Non solo nell’esortazione apostolica Amoris Laetitia, ma anche in tante altre occasioni Papa Francesco ricorre ad un criterio proposto dal Concilio Vaticano II, spesso dimenticato e trascurato: la gerarchia delle verità.
Con il ricorso a questo principio conciliare, Francesco ci invita a riconoscere che, molte volte, i precetti della dottrina morale della Chiesa vengono proposti fuori dal contesto che dà loro significato. Il problema maggiore si ha quando il messaggio che la Chiesa annuncia si identifica soltanto con questi aspetti che tuttavia non manifestano per intero il cuore del messaggio di Gesù Cristo. Mentre una pastorale missionaria non può essere ossessionata dalla trasmissione disorganizzata di un insieme di dottrine da imporre con la forza dell’insistenza.

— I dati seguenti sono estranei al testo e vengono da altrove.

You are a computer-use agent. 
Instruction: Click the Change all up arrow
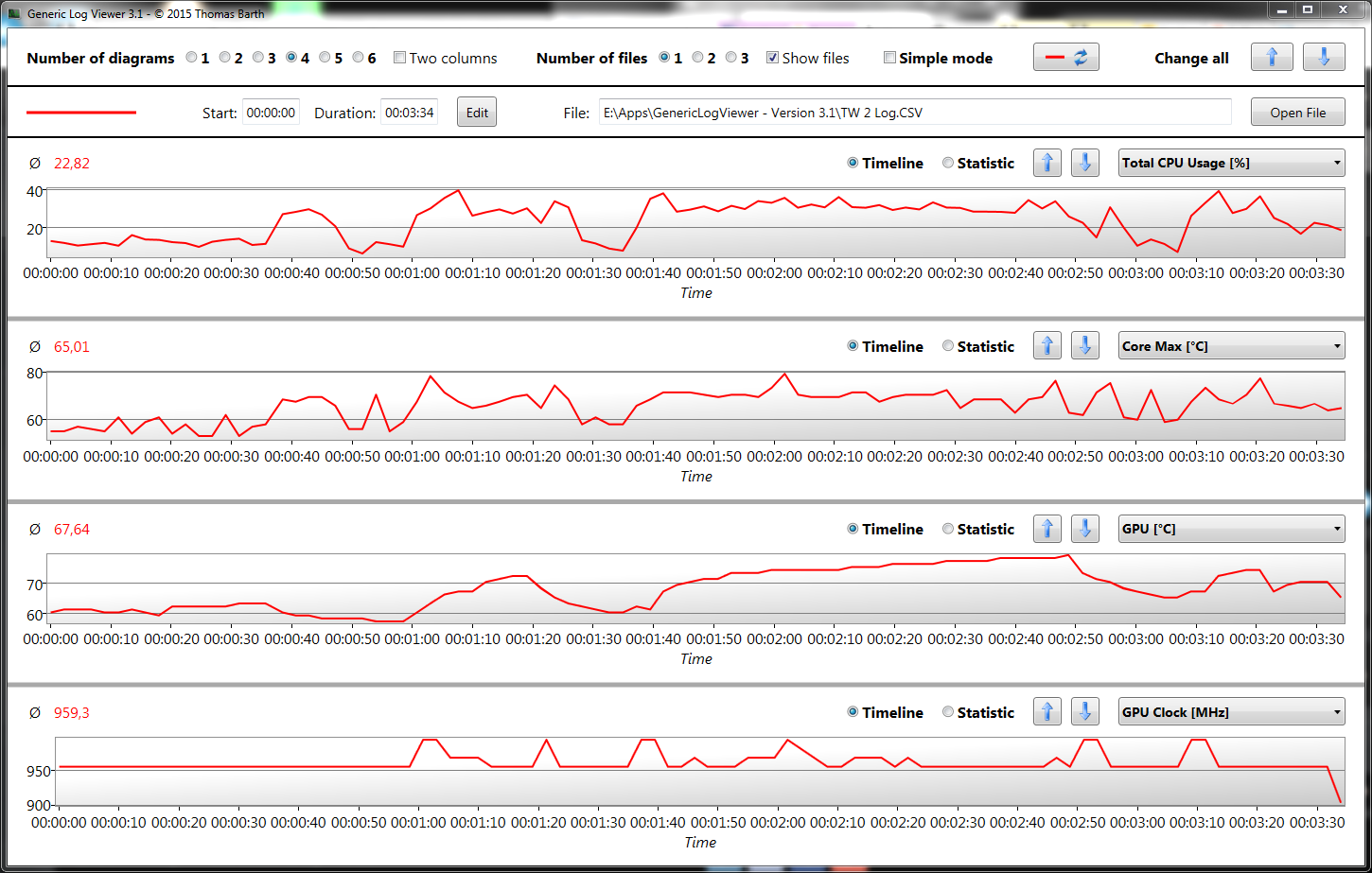(1272, 58)
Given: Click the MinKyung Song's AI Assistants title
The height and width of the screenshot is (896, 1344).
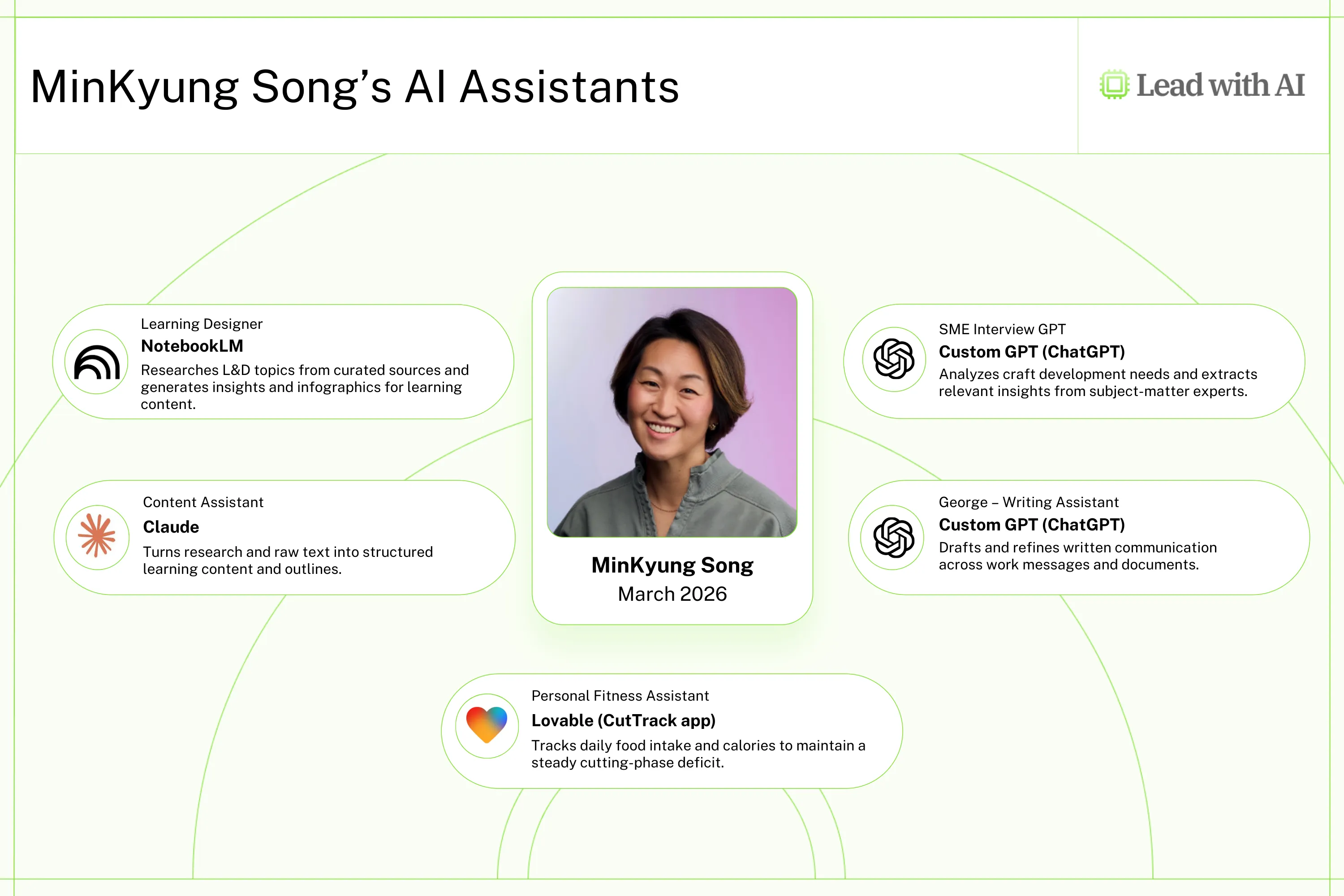Looking at the screenshot, I should click(x=354, y=87).
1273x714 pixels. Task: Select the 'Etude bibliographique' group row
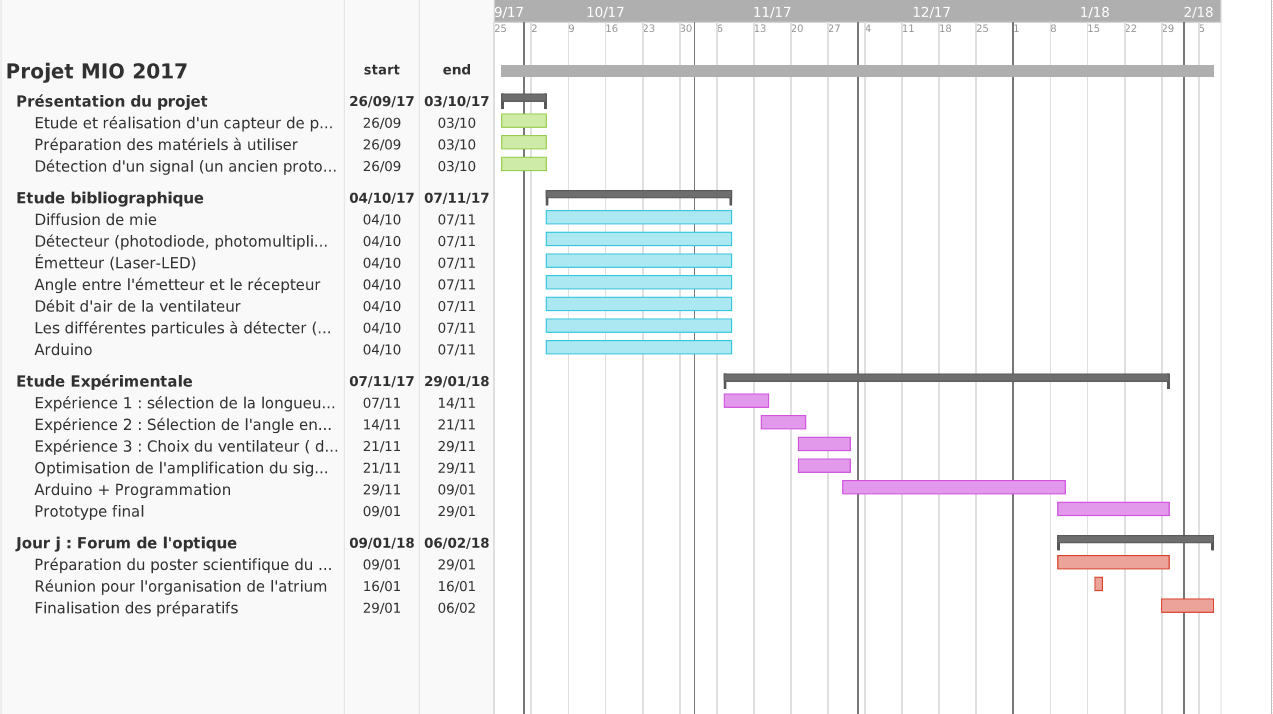[110, 198]
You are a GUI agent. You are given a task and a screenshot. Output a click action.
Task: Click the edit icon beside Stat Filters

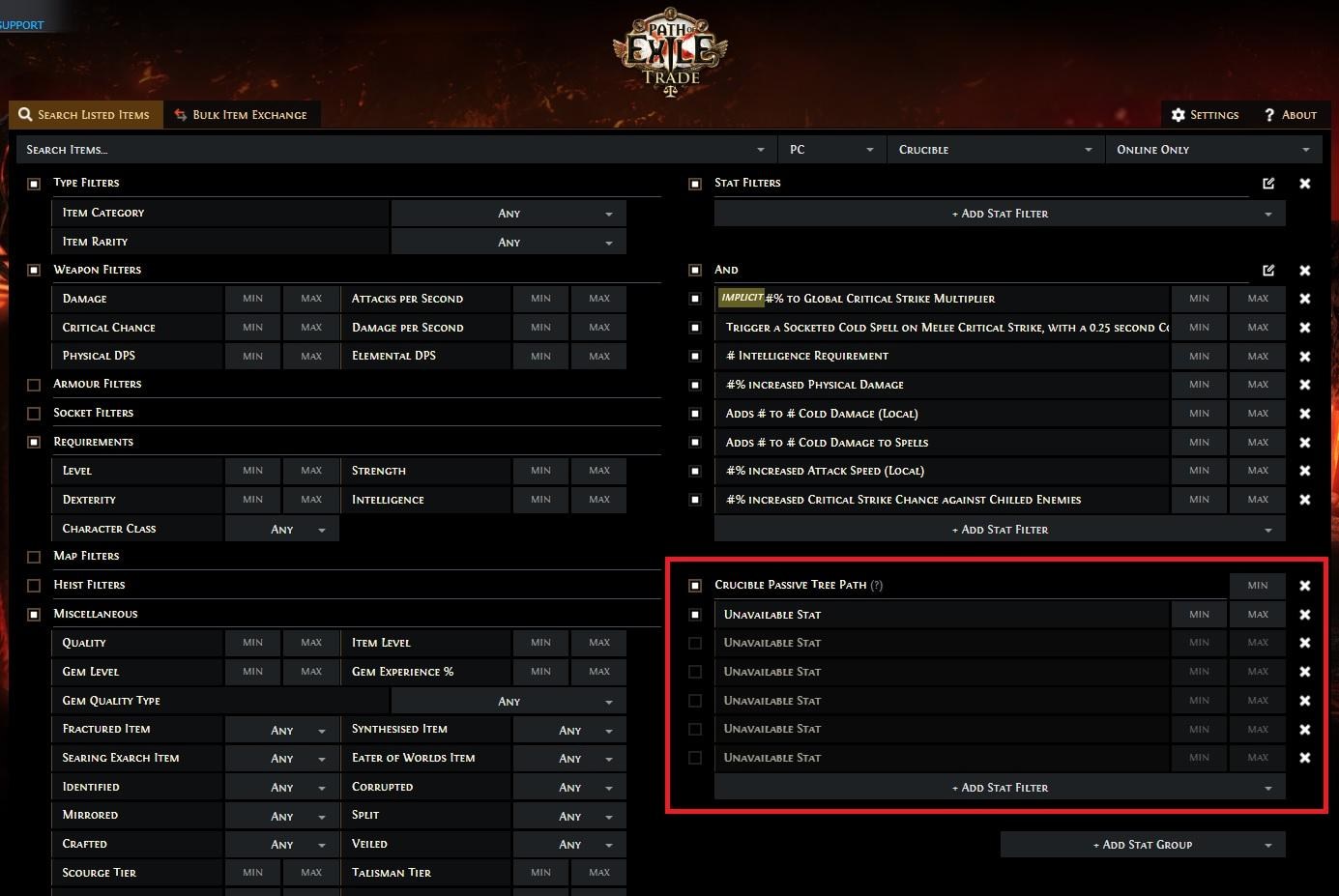(1268, 184)
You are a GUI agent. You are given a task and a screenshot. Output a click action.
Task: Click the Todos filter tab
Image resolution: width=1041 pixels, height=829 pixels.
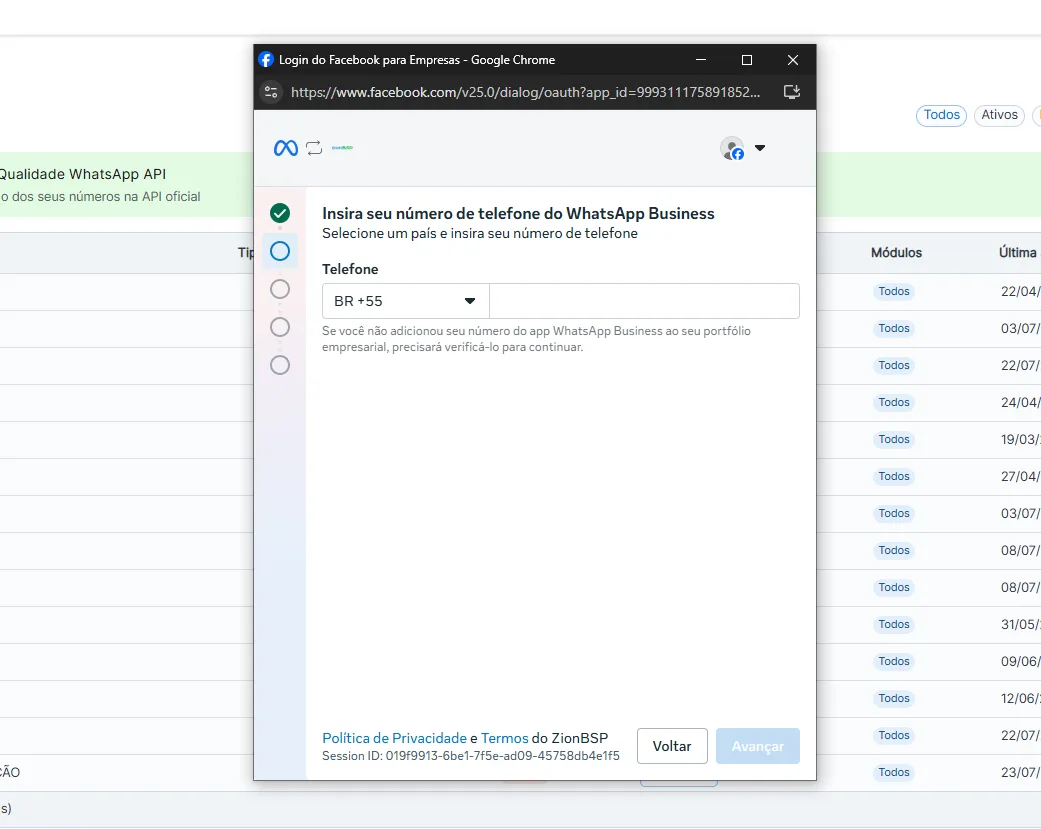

Quando la Chiesa assume uno stile missionario diretto a tutti, senza eccezioni o esclusioni, l’annuncio si concentra sull’essenziale, su ciò che c’è di più bello, di più grande, di più attraente e nello stesso tempo di più necessario. Certo, tutte le verità rivelate sono credute con la medesima fede, ma alcune di loro sono più importanti perché esprimono più direttamente il nucleo fondamentale che è la bellezza dell’amore salvifico di Dio manifestato in Gesù Cristo. Ci deve essere una proporzione adeguata soprattutto nella frequenza con la quale alcuni argomenti o accenti vengono inseriti nella predicazione. Per esempio, se un parroco lungo l’anno liturgico parla dieci volte di morale sessuale e soltanto due o tre volte dell’amore fraterno o della giustizia, vi è una sproporzione. Ugualmente se parla spesso contro il matrimonio fra omosessuali e poco della bellezza del matrimonio. Oppure se parla più della legge che della grazia, più della Chiesa che di Gesù Cristo, più del Papa che della parola di Dio. Insomma, ogni verità si comprende meglio se posta in relazione armoniosa con tutto il messaggio cristiano, perché in tale contesto tutte le verità si illuminano a vicenda.
Il Vangelo invita soprattutto a rispondere all’amore salvifico di Dio, riconoscendolo negli altri e in se stessi, al fine di cercare il bene di tutti. “Questo invito non dovrebbe essere posto per nessun motivo in secondo piano! Se questo invito non brilla con forza e attrazione, la morale della Chiesa rischia di diventare come un castello di carta: è qui che risiede il nostro più grande pericolo. Il messaggio perde la sua freschezza e cessa di avere il cosiddetto odore del Vangelo. Certo, c’è poi anche lo stile del Papa, che non solo mira all’essenziale, ma lo esprime in modo chiaro e con segni. E a giudicare dagli effetti di questo fenomeno, non possiamo che guardarlo con occhi positivi, seppure esso dia fastidio in alcuni luoghi minoritari e poco rappresentativi dell’intera Chiesa”.
In un saggio poco conosciuto dal titolo La bellezza educherà il mondo, Papa Francesco ha scritto che “le certezze assolute sono il rifugio di chi ha paura, e “chi si rifugia nel fondamentalismo è una persona che ha paura di mettersi in cammino per cercare la verità”. “La nostra relazione con la verità non è statica poiché la Somma Verità è infinita e può sempre essere conosciuta maggiormente; è sempre possibile immergersi di più nelle sue profondità. Ai cristiani, l’ apostolo Pietro chiede di essere pronti a rendere ragione della loro speranza; vuol dire che la verità su cui fondiamo l’ esistenza deve aprirsi al dialogo, alle difficoltà che altri ci mostrano o che le circostanze ci pongono”. Per il Pontefice, “il possesso della verità di tipo fondamentalista manca di umiltà: pretende di imporsi sugli altri con un gesto che, in sé e per sé, risulta autodifensivo. La ricerca della verità non placa la sete che suscita”. Così, “la verità non s’ incontra mai da sola. Insieme a lei ci sono la bontà e la bellezza”. Secondo Papa Francesco, “è sempre ragionevole, anche qualora io non lo sia, e la sfida consiste nel mantenersi aperti al punto di vista dell’altro, senza fare delle nostre convinzioni una totalità immobile”.